Pokemon GO is a game that relies on its players going on long walks, meaning that some will eventually find any way to get around that system.
Tumblr user Perchbird is one of those people. He posted a photo set that showed his phone running the app while mounted on a drone. The caption just says, “im a cheater.”
Gizmodo spoke with Perchbird, who goes by the name Liam outside of Tumblr, and learned that his attempts weren’t all that that successful—largely because there weren’t any Pokemon in his backyard.
Liam said that he used an app called AirDroid on his phone and laptop, which linked his phone screen to his computer (you can see it in the photo above). It allows you to access your phone over the internet, which meant that he could attach his phone to his drone using duct tape and interact with it over WiFi.
“If I was on data, it would work much better,” Liam told Gizmodo. “The drone can go around 1,500 feet away from me and that is the estimated range of using Pokemon GO on a phone duct-taped to a drone.” Unfortunately, a non-WiFi connection would have been too choppy to throw a Pokeball. So Liam was restricted to the broadcast area of his WiFi and could only move the drone in a 50-foot radius around the router.

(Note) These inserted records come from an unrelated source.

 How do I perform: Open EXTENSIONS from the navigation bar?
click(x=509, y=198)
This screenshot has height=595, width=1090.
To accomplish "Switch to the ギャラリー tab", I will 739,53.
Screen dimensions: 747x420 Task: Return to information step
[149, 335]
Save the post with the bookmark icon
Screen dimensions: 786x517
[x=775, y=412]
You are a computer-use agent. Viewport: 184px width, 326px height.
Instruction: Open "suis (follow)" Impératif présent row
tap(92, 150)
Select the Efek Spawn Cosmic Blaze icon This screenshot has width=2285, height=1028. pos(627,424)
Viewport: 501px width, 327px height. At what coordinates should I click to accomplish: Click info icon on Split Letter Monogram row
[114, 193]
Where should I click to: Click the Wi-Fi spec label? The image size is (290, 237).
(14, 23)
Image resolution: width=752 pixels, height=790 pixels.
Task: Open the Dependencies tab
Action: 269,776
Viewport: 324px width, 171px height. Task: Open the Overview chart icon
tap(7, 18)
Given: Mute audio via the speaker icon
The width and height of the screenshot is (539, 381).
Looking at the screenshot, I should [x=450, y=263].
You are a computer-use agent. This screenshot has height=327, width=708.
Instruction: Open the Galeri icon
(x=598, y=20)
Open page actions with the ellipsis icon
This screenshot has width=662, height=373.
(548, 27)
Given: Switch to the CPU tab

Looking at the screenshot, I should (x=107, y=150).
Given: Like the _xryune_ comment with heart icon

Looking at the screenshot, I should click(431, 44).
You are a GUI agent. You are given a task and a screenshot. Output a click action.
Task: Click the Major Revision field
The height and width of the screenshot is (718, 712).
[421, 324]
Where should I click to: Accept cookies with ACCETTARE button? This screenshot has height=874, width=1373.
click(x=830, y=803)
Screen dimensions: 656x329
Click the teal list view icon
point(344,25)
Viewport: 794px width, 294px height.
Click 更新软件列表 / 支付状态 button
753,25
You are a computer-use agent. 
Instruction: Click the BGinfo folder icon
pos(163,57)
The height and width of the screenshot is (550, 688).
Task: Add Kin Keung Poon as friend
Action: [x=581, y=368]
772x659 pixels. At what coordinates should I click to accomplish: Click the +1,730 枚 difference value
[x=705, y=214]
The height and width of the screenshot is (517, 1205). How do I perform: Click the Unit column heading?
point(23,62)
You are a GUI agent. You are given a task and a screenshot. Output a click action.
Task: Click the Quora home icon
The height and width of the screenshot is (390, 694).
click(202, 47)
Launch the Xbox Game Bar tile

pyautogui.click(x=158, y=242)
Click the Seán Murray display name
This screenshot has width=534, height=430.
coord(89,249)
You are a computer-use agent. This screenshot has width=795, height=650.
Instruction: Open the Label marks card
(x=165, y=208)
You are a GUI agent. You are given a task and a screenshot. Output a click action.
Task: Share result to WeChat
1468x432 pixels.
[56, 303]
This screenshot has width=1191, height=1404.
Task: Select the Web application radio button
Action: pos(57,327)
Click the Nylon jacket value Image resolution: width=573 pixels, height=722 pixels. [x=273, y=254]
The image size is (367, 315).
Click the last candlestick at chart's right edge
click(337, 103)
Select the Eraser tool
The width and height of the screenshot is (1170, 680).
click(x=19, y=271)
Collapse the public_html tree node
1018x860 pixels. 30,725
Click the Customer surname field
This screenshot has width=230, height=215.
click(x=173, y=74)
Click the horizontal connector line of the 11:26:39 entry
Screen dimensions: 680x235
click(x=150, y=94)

He could theoretically catch more Pokemon and load up on pokeballs if he used this technique in a highly-populated area, but he lives in a suburb of Massachusetts, where the closest pokestop is a mile away. Flying a drone in public could potentially freak some people out. Plus, Liam said, the phone tends to mess with the drone’s compass and takes it off GPS mode.
It’s a common problem with this brand of drone. Liam uses a Phantom 3 Standard, and according to the Phantom Pilots forums, others have run into similar issues when trying to use devices attached to drones.
So you can take a breath. Perchbird is not a cheater after all. Yet under certain conditions, one could theoretically send their drone/phone combination off to catch ‘em all. You’ll just need a stronger signal and a drone that doesn’t fall out of GPS mode when duct taped to a smartphone.